--- SHORT PROBLEM ---
Put the lines below into a JSON list of strings, with one string for each line and no blank lines.

[Coordinate data for items]
====

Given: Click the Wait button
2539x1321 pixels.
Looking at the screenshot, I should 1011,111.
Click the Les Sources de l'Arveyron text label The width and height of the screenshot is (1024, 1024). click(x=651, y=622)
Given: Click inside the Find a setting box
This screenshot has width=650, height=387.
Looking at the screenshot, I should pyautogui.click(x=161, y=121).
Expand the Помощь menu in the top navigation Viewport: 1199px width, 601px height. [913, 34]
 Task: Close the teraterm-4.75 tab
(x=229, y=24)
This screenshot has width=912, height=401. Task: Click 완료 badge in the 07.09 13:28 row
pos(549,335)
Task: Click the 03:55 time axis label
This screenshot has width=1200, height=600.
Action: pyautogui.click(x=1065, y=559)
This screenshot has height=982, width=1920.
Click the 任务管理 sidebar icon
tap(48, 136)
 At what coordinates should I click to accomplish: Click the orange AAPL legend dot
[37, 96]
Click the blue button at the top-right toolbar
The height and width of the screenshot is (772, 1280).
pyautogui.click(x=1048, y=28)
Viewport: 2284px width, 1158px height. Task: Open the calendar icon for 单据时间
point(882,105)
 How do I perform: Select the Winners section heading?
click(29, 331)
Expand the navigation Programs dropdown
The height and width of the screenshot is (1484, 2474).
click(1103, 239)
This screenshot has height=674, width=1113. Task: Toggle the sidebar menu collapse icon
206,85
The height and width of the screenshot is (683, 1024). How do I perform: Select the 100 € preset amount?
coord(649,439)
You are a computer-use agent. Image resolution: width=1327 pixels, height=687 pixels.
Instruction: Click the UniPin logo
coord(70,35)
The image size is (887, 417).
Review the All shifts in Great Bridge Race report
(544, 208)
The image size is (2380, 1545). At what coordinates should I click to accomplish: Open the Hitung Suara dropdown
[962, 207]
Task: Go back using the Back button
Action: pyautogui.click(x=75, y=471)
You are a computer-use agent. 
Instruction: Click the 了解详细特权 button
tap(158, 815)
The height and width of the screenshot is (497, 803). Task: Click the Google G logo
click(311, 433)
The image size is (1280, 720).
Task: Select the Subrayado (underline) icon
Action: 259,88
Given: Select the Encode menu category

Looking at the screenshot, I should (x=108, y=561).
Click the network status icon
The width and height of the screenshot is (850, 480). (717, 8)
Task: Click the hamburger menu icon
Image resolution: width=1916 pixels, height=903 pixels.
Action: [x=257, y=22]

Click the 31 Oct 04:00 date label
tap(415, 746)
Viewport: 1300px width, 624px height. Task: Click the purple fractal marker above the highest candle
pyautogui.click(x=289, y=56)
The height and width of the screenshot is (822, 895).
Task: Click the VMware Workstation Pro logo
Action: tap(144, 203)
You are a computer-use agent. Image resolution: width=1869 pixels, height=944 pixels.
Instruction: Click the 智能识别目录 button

====

--- EXERCISE RESULT ---
[
  "Given: Click the Wait button",
  "2539x1321 pixels.",
  "Looking at the screenshot, I should 1011,111.",
  "Click the Les Sources de l'Arveyron text label The width and height of the screenshot is (1024, 1024). click(x=651, y=622)",
  "Given: Click inside the Find a setting box",
  "This screenshot has width=650, height=387.",
  "Looking at the screenshot, I should pyautogui.click(x=161, y=121).",
  "Expand the Помощь menu in the top navigation Viewport: 1199px width, 601px height. [913, 34]",
  " Task: Close the teraterm-4.75 tab",
  "(x=229, y=24)",
  "This screenshot has width=912, height=401. Task: Click 완료 badge in the 07.09 13:28 row",
  "pos(549,335)",
  "Task: Click the 03:55 time axis label",
  "This screenshot has width=1200, height=600.",
  "Action: pyautogui.click(x=1065, y=559)",
  "This screenshot has height=982, width=1920.",
  "Click the 任务管理 sidebar icon",
  "tap(48, 136)",
  " At what coordinates should I click to accomplish: Click the orange AAPL legend dot",
  "[37, 96]",
  "Click the blue button at the top-right toolbar",
  "The height and width of the screenshot is (772, 1280).",
  "pyautogui.click(x=1048, y=28)",
  "Viewport: 2284px width, 1158px height. Task: Open the calendar icon for 单据时间",
  "point(882,105)",
  " How do I perform: Select the Winners section heading?",
  "click(29, 331)",
  "Expand the navigation Programs dropdown",
  "The height and width of the screenshot is (1484, 2474).",
  "click(1103, 239)",
  "This screenshot has height=674, width=1113. Task: Toggle the sidebar menu collapse icon",
  "206,85",
  "The height and width of the screenshot is (683, 1024). How do I perform: Select the 100 € preset amount?",
  "coord(649,439)",
  "You are a computer-use agent. Image resolution: width=1327 pixels, height=687 pixels.",
  "Instruction: Click the UniPin logo",
  "coord(70,35)",
  "The image size is (887, 417).",
  "Review the All shifts in Great Bridge Race report",
  "(544, 208)",
  "The image size is (2380, 1545). At what coordinates should I click to accomplish: Open the Hitung Suara dropdown",
  "[962, 207]",
  "Task: Go back using the Back button",
  "Action: pyautogui.click(x=75, y=471)",
  "You are a computer-use agent. ",
  "Instruction: Click the 了解详细特权 button",
  "tap(158, 815)",
  "The height and width of the screenshot is (497, 803). Task: Click the Google G logo",
  "click(311, 433)",
  "The image size is (1280, 720).",
  "Task: Select the Subrayado (underline) icon",
  "Action: 259,88",
  "Given: Select the Encode menu category",
  "Looking at the screenshot, I should (x=108, y=561).",
  "Click the network status icon",
  "The width and height of the screenshot is (850, 480). (717, 8)",
  "Task: Click the hamburger menu icon",
  "Image resolution: width=1916 pixels, height=903 pixels.",
  "Action: [x=257, y=22]",
  "Click the 31 Oct 04:00 date label",
  "tap(415, 746)",
  "Viewport: 1300px width, 624px height. Task: Click the purple fractal marker above the highest candle",
  "pyautogui.click(x=289, y=56)",
  "The height and width of the screenshot is (822, 895).",
  "Task: Click the VMware Workstation Pro logo",
  "Action: tap(144, 203)",
  "You are a computer-use agent. Image resolution: width=1869 pixels, height=944 pixels.",
  "Instruction: Click the 智能识别目录 button"
]